*Aim of the task*
A line below contains "Tentang Kami (22, 2075)", and a later one contains "Sektor Pertambangan Mineral". Repeat both, with every line between them, exactly.

(Beginning of Dataset entries)

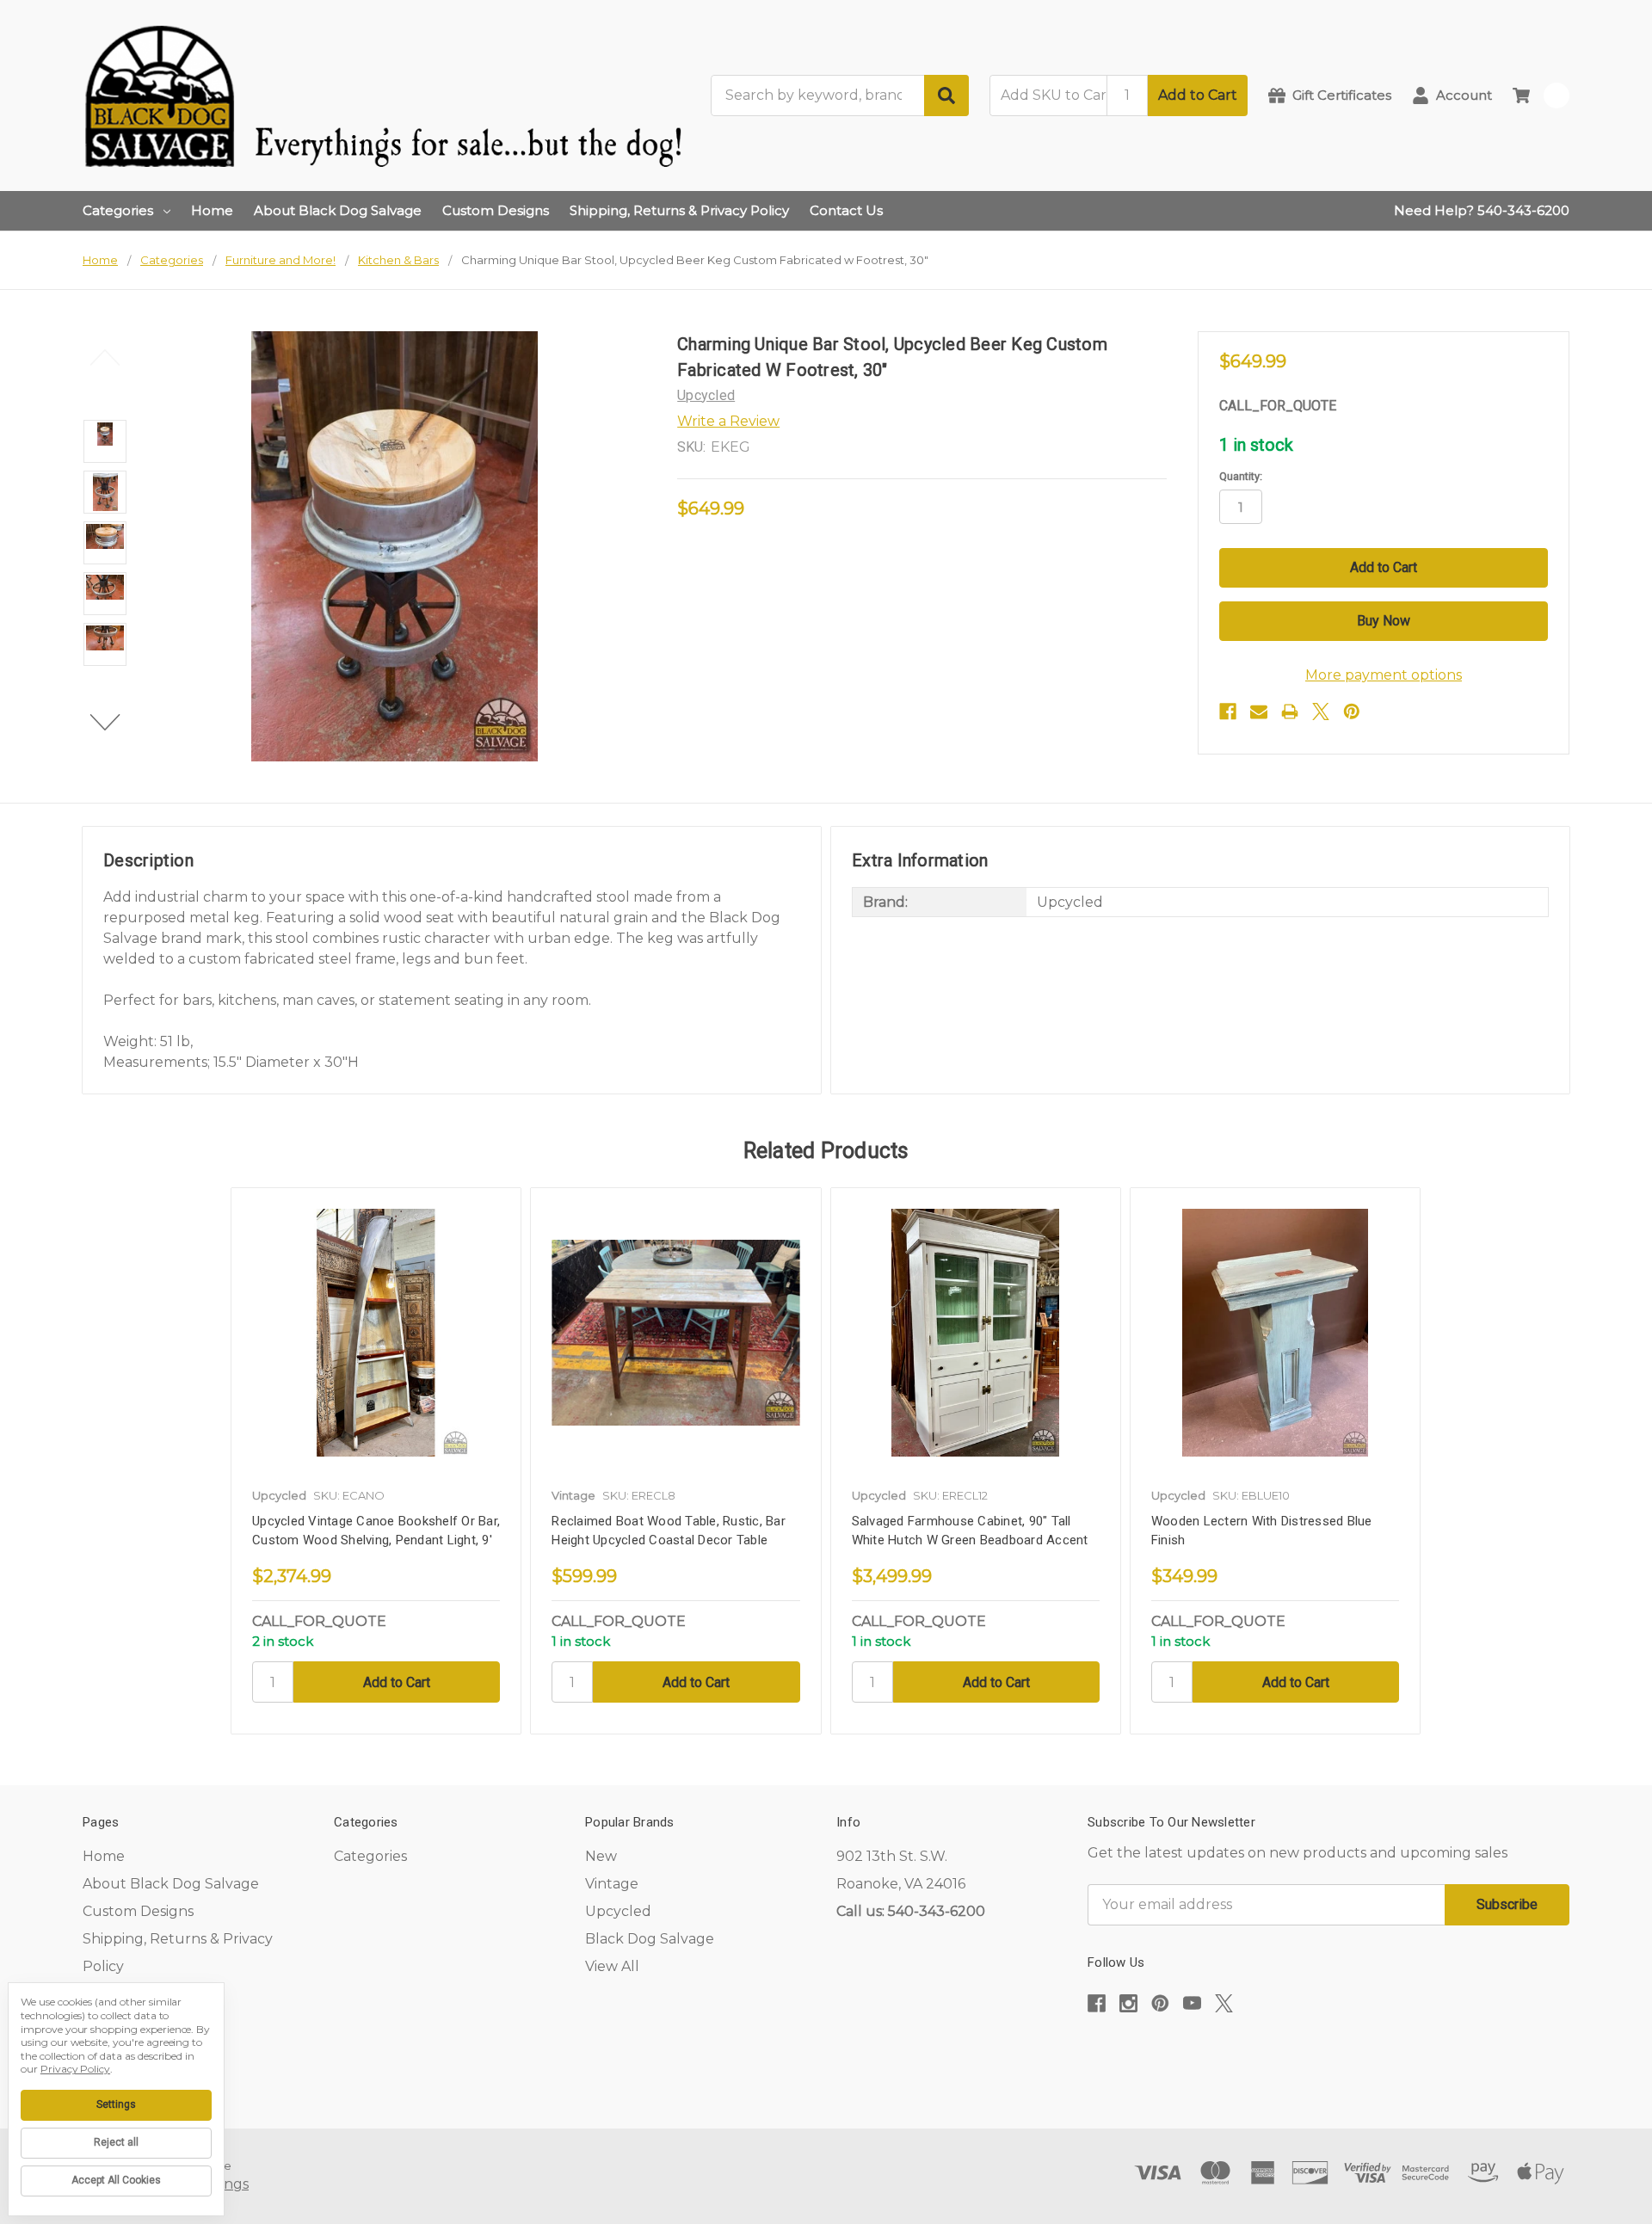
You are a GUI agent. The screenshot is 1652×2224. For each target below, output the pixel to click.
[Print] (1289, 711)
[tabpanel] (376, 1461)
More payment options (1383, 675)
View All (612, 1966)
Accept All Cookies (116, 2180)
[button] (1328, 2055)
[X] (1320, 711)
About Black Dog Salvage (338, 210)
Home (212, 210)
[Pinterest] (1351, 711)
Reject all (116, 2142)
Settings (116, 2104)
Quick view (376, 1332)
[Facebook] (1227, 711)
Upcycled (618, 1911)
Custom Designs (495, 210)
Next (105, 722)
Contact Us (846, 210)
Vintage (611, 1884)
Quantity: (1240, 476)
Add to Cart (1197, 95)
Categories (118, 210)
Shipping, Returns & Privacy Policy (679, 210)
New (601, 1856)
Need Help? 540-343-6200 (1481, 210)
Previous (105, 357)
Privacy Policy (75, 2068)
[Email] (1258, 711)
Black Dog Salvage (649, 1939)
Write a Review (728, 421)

(End of Dataset entries)
(Beginning of Dataset entries)

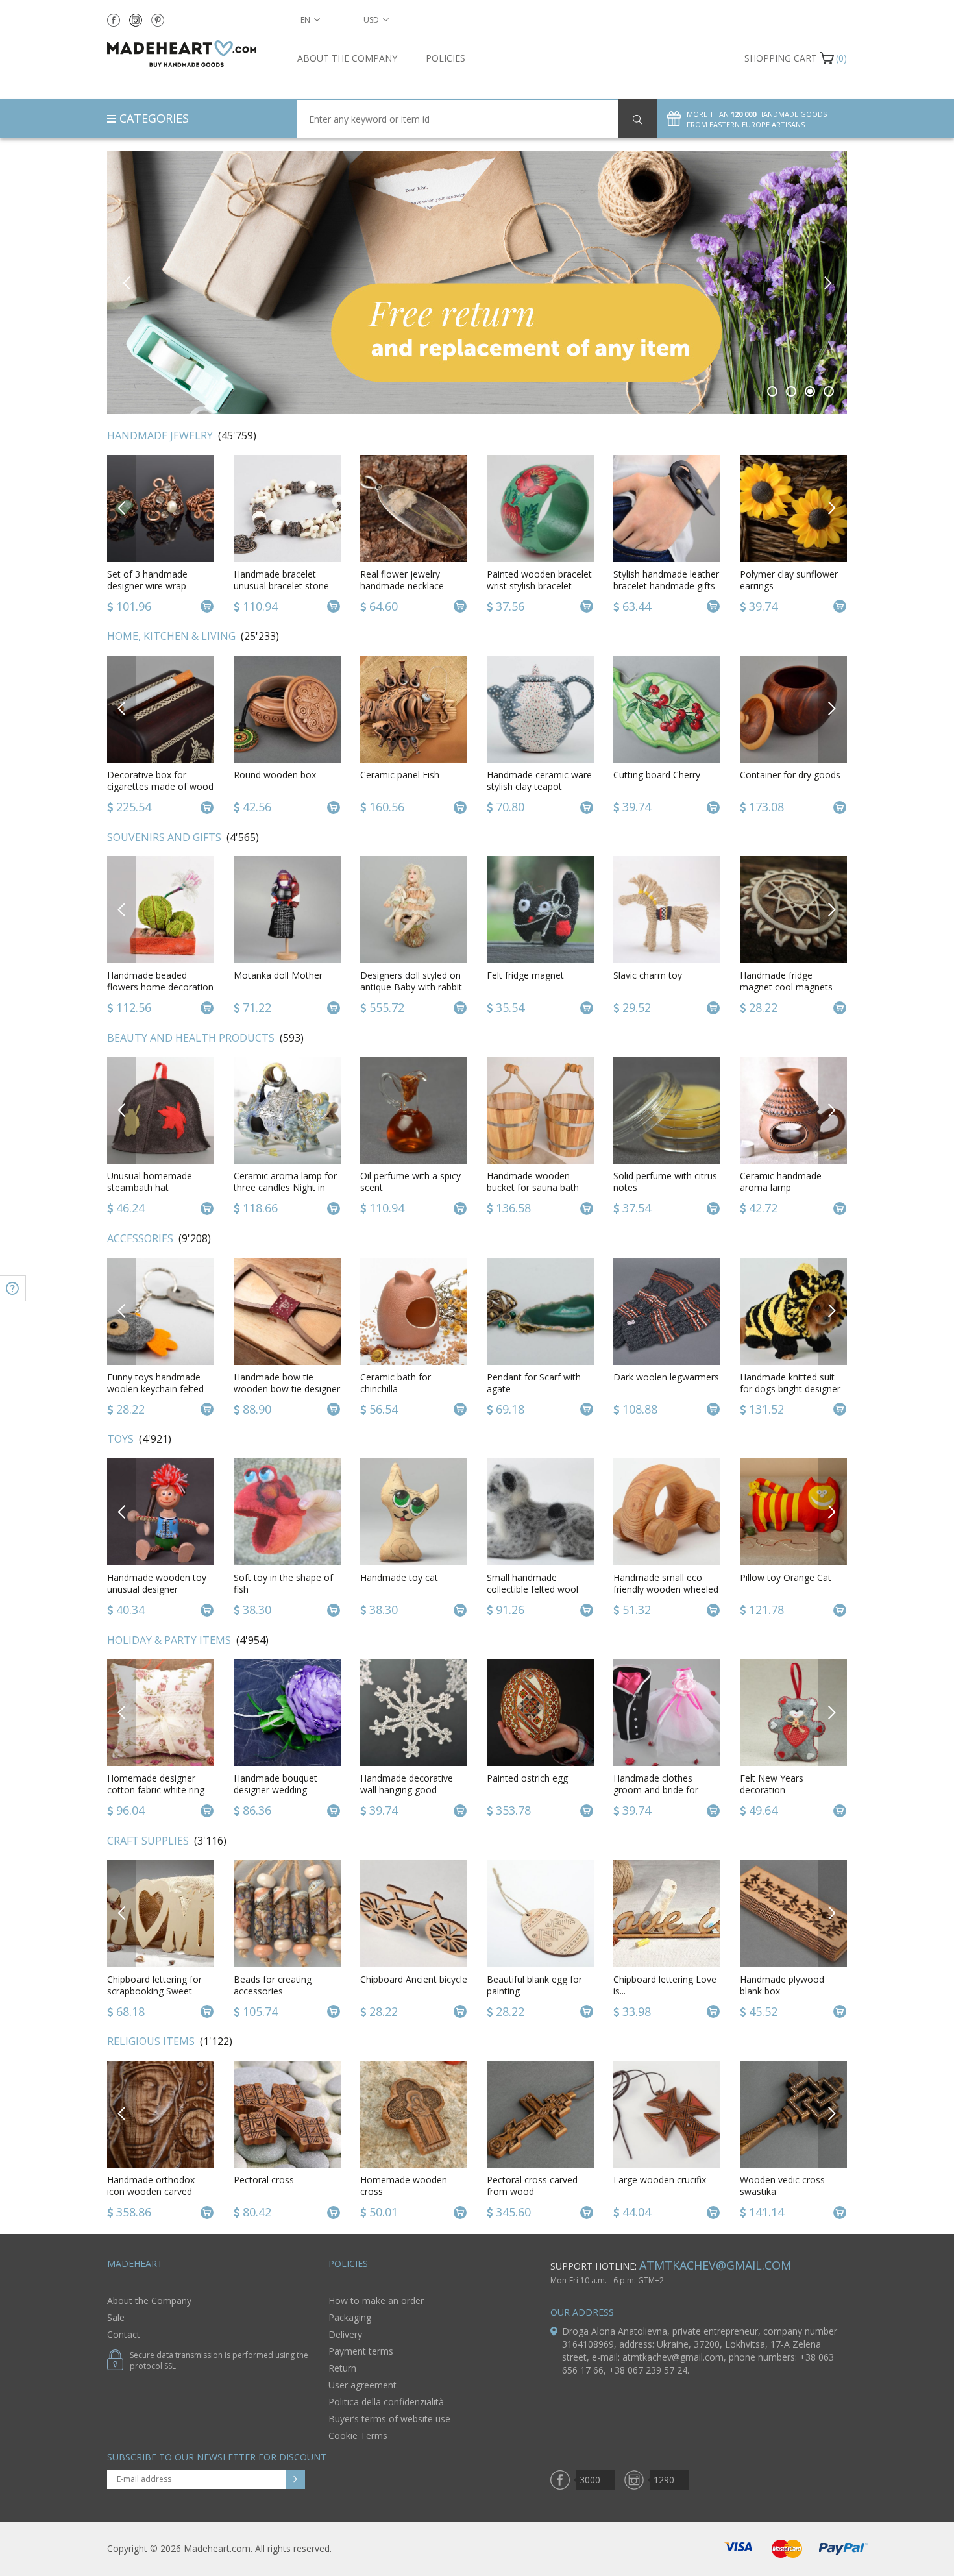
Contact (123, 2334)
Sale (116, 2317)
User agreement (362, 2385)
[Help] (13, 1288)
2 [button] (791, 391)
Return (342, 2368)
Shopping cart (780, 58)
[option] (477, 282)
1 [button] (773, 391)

(End of Dataset entries)
(Beginning of Dataset entries)

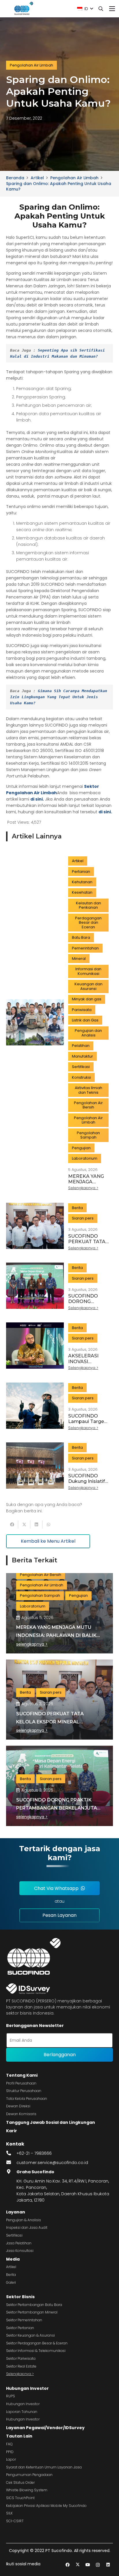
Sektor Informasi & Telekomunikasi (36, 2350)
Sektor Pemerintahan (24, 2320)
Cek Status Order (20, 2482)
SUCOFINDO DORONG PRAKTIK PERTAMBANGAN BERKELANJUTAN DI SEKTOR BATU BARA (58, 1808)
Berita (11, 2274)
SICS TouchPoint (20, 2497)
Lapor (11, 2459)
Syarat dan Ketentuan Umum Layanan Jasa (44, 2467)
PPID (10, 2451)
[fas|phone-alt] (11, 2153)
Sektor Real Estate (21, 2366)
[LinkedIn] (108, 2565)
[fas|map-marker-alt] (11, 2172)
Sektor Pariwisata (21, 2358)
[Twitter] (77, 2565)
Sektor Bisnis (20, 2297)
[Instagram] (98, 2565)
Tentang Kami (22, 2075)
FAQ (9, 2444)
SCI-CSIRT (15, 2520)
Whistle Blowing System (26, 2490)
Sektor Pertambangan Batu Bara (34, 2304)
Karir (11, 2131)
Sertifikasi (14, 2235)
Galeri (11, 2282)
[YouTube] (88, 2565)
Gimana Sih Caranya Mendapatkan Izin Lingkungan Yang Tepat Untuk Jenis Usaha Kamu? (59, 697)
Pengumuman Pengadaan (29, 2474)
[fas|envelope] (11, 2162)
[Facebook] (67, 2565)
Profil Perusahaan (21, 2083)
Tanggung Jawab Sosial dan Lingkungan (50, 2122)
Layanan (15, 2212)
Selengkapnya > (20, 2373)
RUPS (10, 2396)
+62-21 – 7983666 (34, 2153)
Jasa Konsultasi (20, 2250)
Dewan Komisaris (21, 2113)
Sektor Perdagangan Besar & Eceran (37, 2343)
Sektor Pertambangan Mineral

(End of Dataset entries)

*Finished exercise*
Tentang Kami (22, 2075)
FAQ (9, 2444)
SCI-CSIRT (15, 2520)
Whistle Blowing System (26, 2490)
Sektor Pertambangan Batu Bara (34, 2304)
Karir (11, 2131)
Sertifikasi (14, 2235)
Galeri (11, 2282)
[YouTube] (88, 2565)
Gimana Sih Caranya Mendapatkan Izin Lingkungan Yang Tepat Untuk Jenis Usaha Kamu? (59, 697)
Pengumuman Pengadaan (29, 2474)
[fas|envelope] (11, 2162)
[Facebook] (67, 2565)
Profil Perusahaan (21, 2083)
Tanggung Jawab Sosial dan Lingkungan (50, 2122)
Layanan (15, 2212)
Selengkapnya > (20, 2373)
RUPS (10, 2396)
+62-21 – 7983666 (34, 2153)
Jasa Konsultasi (20, 2250)
Dewan Komisaris (21, 2113)
Sektor Perdagangan Besar & Eceran (37, 2343)
Sektor Pertambangan Mineral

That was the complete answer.